Monday, February 04, 2008

How Accurate is your Spam Filter?

When researching spam filters, you'll frequently see reference to accuracy. Is a filter 90% accurate? 95% accurate? 99% accurate?

Here's how you can test the accuracy of spam filtering with whatever email system you're using:


  1. In the morning, when you get into the office or fire up your computer at home, clear your spam folder. (i.e. Microsoft’s Junk e-Mail folder, Ella Review Spam etc.)

  2. Jot down the number of messages you have in your inbox. [e.g. 523]

  3. During the course of the day, don't delete any messages (good or spam). Leave them in the inbox or the spam folder

  4. The next morning, determine the “denominator” – the total number of messages you received since yesterday morning

    a. Take the total number of messages in your inbox (including messages you consider to be spam), [e.g. 584 total messages in your inbox]

    b. Plus the number of messages in your spam folder, [e.g. 87 messages in your spam folder]

    c. then subtract the total number of messages that you wrote down in step 2 above [(584+87)-523 = 148]

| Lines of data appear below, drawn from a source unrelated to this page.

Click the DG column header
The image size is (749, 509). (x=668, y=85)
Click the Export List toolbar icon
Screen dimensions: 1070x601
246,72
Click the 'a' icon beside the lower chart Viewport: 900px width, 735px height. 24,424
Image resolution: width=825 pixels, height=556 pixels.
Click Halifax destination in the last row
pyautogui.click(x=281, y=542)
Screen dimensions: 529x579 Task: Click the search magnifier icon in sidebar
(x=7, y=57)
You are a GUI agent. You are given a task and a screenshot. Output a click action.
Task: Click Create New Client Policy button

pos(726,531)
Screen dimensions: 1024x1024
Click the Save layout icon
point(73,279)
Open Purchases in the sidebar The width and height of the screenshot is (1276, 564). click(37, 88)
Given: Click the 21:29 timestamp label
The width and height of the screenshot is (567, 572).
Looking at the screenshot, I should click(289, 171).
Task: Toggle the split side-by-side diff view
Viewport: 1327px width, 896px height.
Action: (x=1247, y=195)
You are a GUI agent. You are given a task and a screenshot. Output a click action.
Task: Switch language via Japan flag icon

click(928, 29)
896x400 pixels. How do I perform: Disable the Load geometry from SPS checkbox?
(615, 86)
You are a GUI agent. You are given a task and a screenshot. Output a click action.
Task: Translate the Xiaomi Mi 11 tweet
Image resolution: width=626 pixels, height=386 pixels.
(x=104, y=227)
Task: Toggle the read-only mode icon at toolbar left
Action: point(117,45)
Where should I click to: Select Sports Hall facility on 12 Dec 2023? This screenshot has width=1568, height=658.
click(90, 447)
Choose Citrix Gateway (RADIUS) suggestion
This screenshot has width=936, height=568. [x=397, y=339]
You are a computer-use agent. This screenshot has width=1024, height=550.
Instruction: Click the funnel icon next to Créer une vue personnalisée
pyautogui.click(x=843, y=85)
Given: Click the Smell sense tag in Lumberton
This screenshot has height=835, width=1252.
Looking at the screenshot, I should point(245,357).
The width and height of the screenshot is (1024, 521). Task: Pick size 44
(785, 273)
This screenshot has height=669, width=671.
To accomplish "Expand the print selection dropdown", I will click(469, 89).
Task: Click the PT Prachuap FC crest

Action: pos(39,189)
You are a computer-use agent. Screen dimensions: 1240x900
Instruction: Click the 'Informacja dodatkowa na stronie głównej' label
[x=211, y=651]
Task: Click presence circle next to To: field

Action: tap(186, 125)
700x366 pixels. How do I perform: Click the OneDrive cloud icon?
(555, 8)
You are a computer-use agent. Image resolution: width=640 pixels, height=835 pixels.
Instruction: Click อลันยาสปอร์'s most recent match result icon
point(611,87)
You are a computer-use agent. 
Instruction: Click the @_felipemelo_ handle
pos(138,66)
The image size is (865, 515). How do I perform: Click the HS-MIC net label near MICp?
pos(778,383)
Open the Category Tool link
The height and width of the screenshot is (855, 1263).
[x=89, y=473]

  5. Then determine the “numerator”

    a. the number of inbox messages that you consider to be spam. [e.g. 9 inbox messages considered to be spam]

    b. plus the number of any “false positive” messages (if any) that the filter might have misclassified (good messages in your spam folder) [e.g. 1 message]

  6. Now divide the number of messages misclassified by your filter (the numerator) by the total number of messages you received. [10/148 = 6.76%]

  7. Subtract the result from 100%. [100% – 6.76% = 93.24%]


This simple method should give you a true reflection of the accuracy of your spam filter.

Labels:

Friday, December 01, 2006

...and it keeps on comin'

The past couple of months have seen a REAL spike in spam - and as such, a spike in installs of the FREE and Trial versions of Ella (oh yeah, sales too). We again consulted with Erik Schmidt, and he pointed out that since August, spam volume has increased roughly 300%. (I sure wish I would have kept that link). Ella is still keeping up - and that's good - in my account today, 301 spam came in and Ella missed just 1 - that's over 99.5% accuracy. You go girl.

The only significant content difference in spam is those silly gif/jpg images that are typical with stock come-ons. Of all of the spam I have ever seen - those seem to be the ones least likely to have a user actually click on- but hey, maybe I'm a jaded anti-spam guy.

Saturday, September 16, 2006

Weird uptick

Over the past couple of months, spam has been increasing, and as such, there has been an odd uptick in usage of Ella. We have been seeing a steady increase in downloads, installations and sales of Ella. Our SEO ace, Erik Schmidt, is convinced that there is a new strain of spam and that Ella is either the only, or just one of the few that can handle this. It certainly good for our ego, but in a way it makes a little sense. By using a unique training profile for every single user, Ella is an elusive target for the spammers. Even if he is wrong and it is a phase of some astrological sign - I'm ok with it. I just want to see more people benefitting from a solid solution to what seems to a be a problem with no clear end.

Thursday, March 30, 2006

Spam, beginning to drift

Spam seems to be beginning to drift. Not necessarily drift away, but from a volume and an importance point of view. My impression is that the CAN-Spam laws have caused porn spam to virtually disappear (at least in my sphere of influence) and much of what we get is severe repetition. In my opinion, this is a good thing - spam is becoming less of a viable revenue source. The less revenue associated with it, the fewer players, and eventually a falloff in businesses that support it.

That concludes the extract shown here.